» **Items listed in a dataset**:
#####

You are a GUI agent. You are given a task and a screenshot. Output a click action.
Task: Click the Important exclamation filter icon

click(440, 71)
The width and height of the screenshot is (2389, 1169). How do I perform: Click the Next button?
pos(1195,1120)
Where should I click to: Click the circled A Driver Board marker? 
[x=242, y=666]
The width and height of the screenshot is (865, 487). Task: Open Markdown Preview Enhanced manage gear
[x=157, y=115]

#####

The response should consist of the entries, retyped exactly and in full.

You are a GUI agent. You are given a task and a screenshot. Output a click action.
Task: Click the Important exclamation filter icon

click(440, 71)
The width and height of the screenshot is (2389, 1169). How do I perform: Click the Next button?
pos(1195,1120)
Where should I click to: Click the circled A Driver Board marker? 
[x=242, y=666]
The width and height of the screenshot is (865, 487). Task: Open Markdown Preview Enhanced manage gear
[x=157, y=115]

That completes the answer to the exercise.